Photo: Orange County Sheriff's Office

The parents of the 2-year-old boy who was killed by an alligator at Disney World in Orlando last month say they do not intend to sue.

“Melissa and I are broken,” Matt Graves and his wife Melissa said in a statement released Wednesday. “We will solely be focused on the future health of our family and will not be pursuing a lawsuit against Disney.

“We will forever struggle to comprehend why this happened to our sweet baby, Lane,” they said. “As each day passes, the pain gets worse, but we truly appreciate the outpouring of sympathy and warm sentiments we have received from around the world.

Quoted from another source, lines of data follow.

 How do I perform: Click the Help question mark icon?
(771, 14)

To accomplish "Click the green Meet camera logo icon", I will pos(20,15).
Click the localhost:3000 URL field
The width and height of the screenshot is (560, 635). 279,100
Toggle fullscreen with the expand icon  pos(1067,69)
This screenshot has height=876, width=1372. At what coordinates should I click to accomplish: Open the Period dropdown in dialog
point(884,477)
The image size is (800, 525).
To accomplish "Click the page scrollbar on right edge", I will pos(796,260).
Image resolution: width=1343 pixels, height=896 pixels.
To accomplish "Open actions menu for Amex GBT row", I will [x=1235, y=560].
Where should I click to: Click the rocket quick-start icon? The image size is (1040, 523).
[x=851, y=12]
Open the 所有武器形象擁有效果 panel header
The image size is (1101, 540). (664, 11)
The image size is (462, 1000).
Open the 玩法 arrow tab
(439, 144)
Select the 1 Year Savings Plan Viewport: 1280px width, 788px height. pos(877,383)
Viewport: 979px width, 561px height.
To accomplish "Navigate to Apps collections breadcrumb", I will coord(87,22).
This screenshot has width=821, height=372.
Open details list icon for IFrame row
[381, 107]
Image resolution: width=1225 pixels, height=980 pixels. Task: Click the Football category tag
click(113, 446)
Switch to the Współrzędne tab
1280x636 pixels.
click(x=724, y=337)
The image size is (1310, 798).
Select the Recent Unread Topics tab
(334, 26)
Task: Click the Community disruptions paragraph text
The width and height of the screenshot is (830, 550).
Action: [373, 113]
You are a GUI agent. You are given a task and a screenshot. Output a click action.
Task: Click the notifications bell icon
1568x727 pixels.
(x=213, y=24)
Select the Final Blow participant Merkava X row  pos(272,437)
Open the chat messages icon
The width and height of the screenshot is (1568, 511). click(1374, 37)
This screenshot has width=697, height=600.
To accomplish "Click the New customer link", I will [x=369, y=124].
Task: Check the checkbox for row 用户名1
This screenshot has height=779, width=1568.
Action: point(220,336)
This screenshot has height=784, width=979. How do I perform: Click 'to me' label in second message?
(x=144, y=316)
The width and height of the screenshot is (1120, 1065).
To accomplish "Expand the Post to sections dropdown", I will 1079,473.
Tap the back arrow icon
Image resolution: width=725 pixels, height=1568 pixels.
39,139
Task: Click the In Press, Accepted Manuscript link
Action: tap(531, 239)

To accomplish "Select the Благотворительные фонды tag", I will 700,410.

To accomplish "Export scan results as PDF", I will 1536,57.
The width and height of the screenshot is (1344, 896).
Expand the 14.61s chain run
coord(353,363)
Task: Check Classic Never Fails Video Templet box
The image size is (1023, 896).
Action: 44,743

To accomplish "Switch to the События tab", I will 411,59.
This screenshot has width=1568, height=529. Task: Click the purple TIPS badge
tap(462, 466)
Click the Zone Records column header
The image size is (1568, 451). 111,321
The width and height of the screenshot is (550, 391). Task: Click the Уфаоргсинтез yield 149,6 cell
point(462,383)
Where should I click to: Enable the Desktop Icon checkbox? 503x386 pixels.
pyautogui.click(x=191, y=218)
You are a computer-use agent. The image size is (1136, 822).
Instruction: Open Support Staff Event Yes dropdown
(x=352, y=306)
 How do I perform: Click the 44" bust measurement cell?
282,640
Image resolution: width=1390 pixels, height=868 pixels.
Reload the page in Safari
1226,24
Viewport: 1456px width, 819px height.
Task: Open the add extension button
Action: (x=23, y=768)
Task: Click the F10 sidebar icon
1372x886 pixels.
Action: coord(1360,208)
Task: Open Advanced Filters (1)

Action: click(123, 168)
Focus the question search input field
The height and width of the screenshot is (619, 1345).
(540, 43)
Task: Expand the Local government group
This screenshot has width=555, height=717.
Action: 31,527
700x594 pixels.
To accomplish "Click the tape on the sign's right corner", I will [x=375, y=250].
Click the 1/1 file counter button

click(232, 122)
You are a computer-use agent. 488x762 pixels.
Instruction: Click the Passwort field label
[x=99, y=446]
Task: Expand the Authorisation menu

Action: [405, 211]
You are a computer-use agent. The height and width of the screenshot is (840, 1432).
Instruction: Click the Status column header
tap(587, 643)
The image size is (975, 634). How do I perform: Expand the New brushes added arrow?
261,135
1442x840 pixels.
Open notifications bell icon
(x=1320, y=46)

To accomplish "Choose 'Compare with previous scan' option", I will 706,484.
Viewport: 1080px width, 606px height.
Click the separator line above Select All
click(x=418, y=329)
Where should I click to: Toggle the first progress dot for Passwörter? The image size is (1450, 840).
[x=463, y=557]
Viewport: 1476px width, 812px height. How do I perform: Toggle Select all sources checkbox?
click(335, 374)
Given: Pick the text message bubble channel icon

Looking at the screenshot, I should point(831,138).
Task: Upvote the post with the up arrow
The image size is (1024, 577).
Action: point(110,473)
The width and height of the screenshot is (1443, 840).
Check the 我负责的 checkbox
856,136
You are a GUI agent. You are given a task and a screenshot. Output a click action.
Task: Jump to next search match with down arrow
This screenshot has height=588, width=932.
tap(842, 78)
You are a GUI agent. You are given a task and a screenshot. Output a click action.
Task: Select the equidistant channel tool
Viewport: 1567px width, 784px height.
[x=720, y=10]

“We know that we can never have Lane back, and therefore, we intend to keep his spirit alive through the Lane Thomas Foundation,” they said.

“It is our hope that through the foundation we will be able to share with others the unimaginable love Lane etched in our hearts,” they continued. “For now, we continue to ask for privacy as we focus on our family.”

In a statement provided to PEOPLE, George A. Kalogridis, president of Walt Disney World Resort, said: “In the wake of this tragic accident we continue to provide ongoing support for the family, which includes honoring their request for privacy.”

The Nebraska boy was on vacation with his family at the Seven Seas Lagoon near the Grand Floridian Resort on June 16. He was playing in about a foot of water when the alligator came out of the lake and attacked. The boy’s father tried desperately to fight off the gator, suffering lacerations on his hand, but neither he nor a lifeguard could save the boy.

Disney released a statement shortly after the body was recovered. “There are no words to convey the profound sorrow we feel for the family and their unimaginable loss,” Kalogridis said in a statement. “We are devastated and heartbroken by this tragic accident and are doing what we can to help them during this difficult time.”

The FWC is confident they removed the alligator responsible for the attack. The alligator has been euthanized, a spokesperson confirmed to PEOPLE separately. Based on “expert analyses and observations by staff with extensive experience in investigating fatal alligator bite incidents,” the FWC was able to correctly identify the reptile. Officials also took into account witness description, proximity to the site of the attack and the size of the alligator.

During the investigation, trappers “humanely removed” six alligators from the area.

Walt Disney World Resort officials installed new signs on resort beach locations following the tragic incident.

The new warning signs, which appear in red, read: “DANGER. ALLIGATORS AND SNAKES IN AREA. STAY AWAY FROM THE WATER. DO NOT FEED THE WILDLIFE,” and feature images of an alligator and a snake.

Previous signage at the Grand Floridian simply told visitors: “No Swimming Allowed, Thank You.”

A private funeral was held for the toddler in his hometown of Elkhorn, Nebraska, on June 21.